Sunday 16 December 2012

The Mixed Bag of Socialism (Qian gang)


The Mixed Bag of Socialism

Keyword: socialism with Chinese characteristics (中国特色社会主)
In China, there is a popular phrase people use when referring to the seemingly whimsical world of the political slogan: “It’s an open basket,” they’ll say of this or that watchword, “Anything can be thrown in there.” This could be said of just about all the specialized vocabularies I have covered in this series. And it is certainly true of one of the most central phrases now in use by the Chinese Communist Party — “socialism with Chinese characteristics,” orzhongguo tese shehui zhuyi.
As we prepare for the 18th National Congress, this term in fact is celebrating its 30th birthday, and it is running as strong as ever. There is little doubt this watchword will appear, probably prominently, in the next political report. The real question is exactly what Chinese leaders will use to fill this basket.
The patent rights, so to speak, on socialism with Chinese characteristics go back to Deng Xiaoping. Deng first used the term in his opening remarks to the 12th National Congress in 1982, which were printed in the People’s Daily. For Deng, this was a reform slogan, and the obvious target of his reform was the Mao-style socialism that had been practiced to great detriment in China for 30 years.

Dataset rows —
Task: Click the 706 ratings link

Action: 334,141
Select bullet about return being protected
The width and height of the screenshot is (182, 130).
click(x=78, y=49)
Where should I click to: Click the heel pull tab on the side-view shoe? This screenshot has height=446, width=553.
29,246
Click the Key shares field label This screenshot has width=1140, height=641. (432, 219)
* * *
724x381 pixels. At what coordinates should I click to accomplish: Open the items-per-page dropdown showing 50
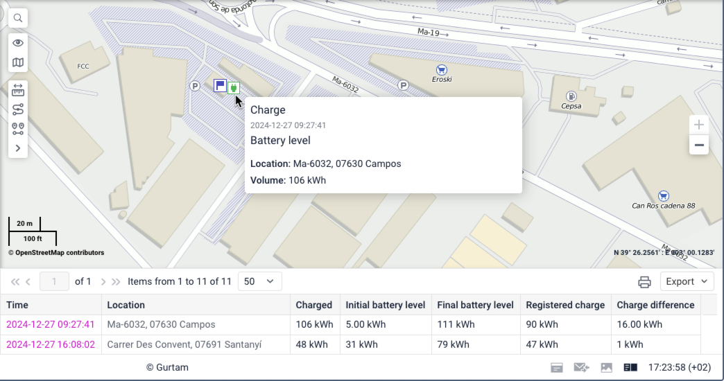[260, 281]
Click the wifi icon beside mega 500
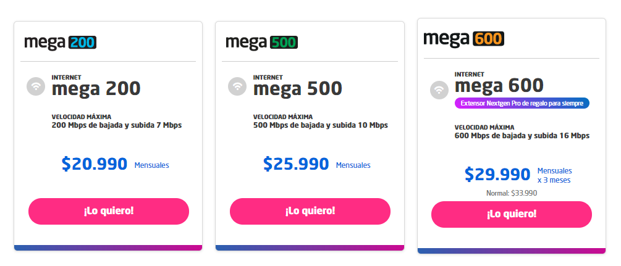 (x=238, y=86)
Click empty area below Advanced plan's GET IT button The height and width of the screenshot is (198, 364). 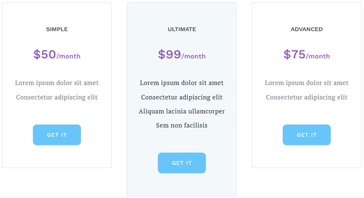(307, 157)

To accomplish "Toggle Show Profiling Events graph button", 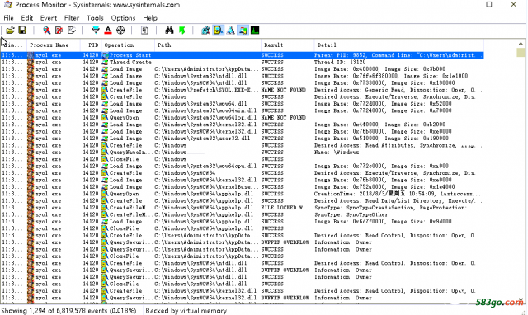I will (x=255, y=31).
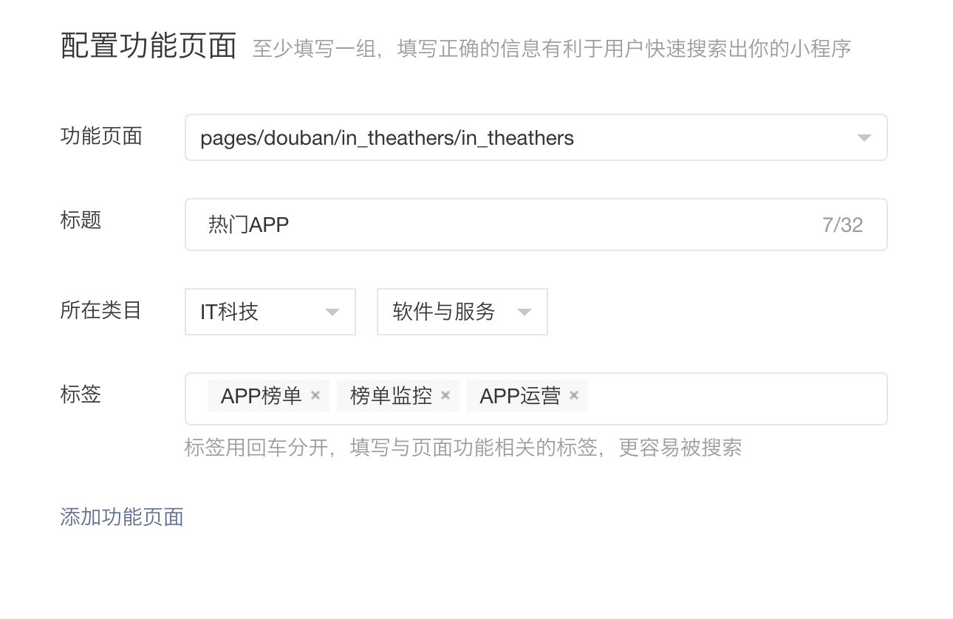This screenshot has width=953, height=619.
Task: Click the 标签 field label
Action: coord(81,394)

Exercise requirements —
**A.** In the essay on socialism with Chinese characteristics, who first used the term, and on what occasion?
**B.** Write the next part of the essay on socialism with Chinese characteristics, picking up after its last sentence.
The data has no connection to the essay on socialism with Chinese characteristics.

Per-task outputs —
**A.** Deng Xiaoping first used it in his opening remarks to the 12th National Congress in 1982.

**B.**
By the time the congress rolled around in 1982, the Party had already dissolved the people’s commune system in China’s countryside, and market reforms had begun. In fact, Deng’s true intention was to practice not socialism with Chinese characteristics, but capitalism with Chinese characteristics. But the changes he initiated were already drawing opposition from conservatives in the Party ranks. Deng had to proceed cautiously. He could not force a break with the political orthodoxy without losing important allies needed to push reforms.
Deng’s introduction of the term “socialism with Chinese characteristics” was a stratagem, what my Western readers might call a Trojan horse. Better yet, to return to the popular Chinese phrase, it was a basket. On the outside, it seemed ideologically acceptable to conservatives, but inside it could accommodate Deng’s vision of change. The crux of the term is not “socialism” but “Chinese characteristics.” The modifier “Chinese characteristics” enabled Deng to qualify and adapt socialism, easing it in a new direction. This was Deng’s great magic trick, you might say — making people believe socialism was still there even though it had disappeared right before their eyes.
In 1982, socialism with Chinese characteristics was a newborn watchword. It had not yet appeared in General Secretary Hu Yaobang’s political report to the 12th National Congress, held in September that year. The term rose to prominence only after Deng Xiaoping, Hu Yaobang and Zhao Ziyang laid out their blueprint for further reform.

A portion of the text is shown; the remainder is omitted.